Researchers at Marche Polytechnic University in Ancona, Italy, found that celiac disease, sometimes called celiac sprue or gluten-sensitive enteropathy, an immune reaction to eating gluten, a protein found in wheat, barley, and rye, can cause painful damage to small intestines over time, doubled in school children compared to a similar study by the same group 25 years ago.
Approximately 7,760 children aged from five to 11 in eight provinces of Italy were given a blood test to see if they had specific gene mutations which predispose them to celiac disease. If they tested positive, the researchers checked them for antibodies to gluten. Researchers concluded the overall prevalence of the autoimmune disease in Italian children was 1.6%, much higher than the global average of around one percent.
"Our study showed that prevalence of celiac disease in schoolchildren has doubled over the past 25 years when compared to figures reported by our team in a similar school age group," said lead-author Elena Lionetti, a professor at the university. "Our sentiment is that there are more cases of celiac disease than in the past, and that we could not discover them without a screening strategy."
"At the moment, 70% of celiac disease patients are going undiagnosed, and this study shows that significantly more could be identified, and at an earlier stage, if screening were carried out in childhood with non-invasive screening tests. Diagnosis and avoiding gluten could potentially prevent damage to the villi (finger-like projections that line the gut), which can lead to malabsorption of nutrients and long-term conditions such as growth problems, fatigue, and osteoporosis (a fragile bone condition).

-- Records excerpted from a collection --

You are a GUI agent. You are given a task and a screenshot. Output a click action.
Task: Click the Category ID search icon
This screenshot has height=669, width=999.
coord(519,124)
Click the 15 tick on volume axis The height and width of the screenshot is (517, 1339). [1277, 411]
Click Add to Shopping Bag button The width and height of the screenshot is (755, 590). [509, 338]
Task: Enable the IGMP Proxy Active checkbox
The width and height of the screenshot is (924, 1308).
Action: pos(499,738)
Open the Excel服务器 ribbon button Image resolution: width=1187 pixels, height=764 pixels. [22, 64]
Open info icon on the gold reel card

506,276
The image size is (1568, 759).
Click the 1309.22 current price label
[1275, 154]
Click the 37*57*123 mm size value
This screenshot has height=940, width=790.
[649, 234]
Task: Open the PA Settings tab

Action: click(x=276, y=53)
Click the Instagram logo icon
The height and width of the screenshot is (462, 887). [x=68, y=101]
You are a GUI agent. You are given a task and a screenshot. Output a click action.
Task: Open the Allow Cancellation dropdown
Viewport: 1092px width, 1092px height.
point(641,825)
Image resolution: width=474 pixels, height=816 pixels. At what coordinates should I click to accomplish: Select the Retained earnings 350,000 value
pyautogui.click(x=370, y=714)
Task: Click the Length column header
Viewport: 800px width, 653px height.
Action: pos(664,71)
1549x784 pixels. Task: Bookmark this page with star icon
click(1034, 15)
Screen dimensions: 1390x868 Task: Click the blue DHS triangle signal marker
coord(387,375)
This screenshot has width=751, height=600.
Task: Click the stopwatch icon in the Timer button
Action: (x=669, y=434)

-- Task set --
1) In the article on celiac disease in Italian schoolchildren, what overall prevalence of the disease did researchers find in Italian children?
2) Write out the part of the article on celiac disease in Italian schoolchildren from "Researchers at Marche" up to and including "25 years ago.".

-- Solution list --
1) 1.6%

2)
Researchers at Marche Polytechnic University in Ancona, Italy, found that celiac disease, sometimes called celiac sprue or gluten-sensitive enteropathy, an immune reaction to eating gluten, a protein found in wheat, barley, and rye, can cause painful damage to small intestines over time, doubled in school children compared to a similar study by the same group 25 years ago.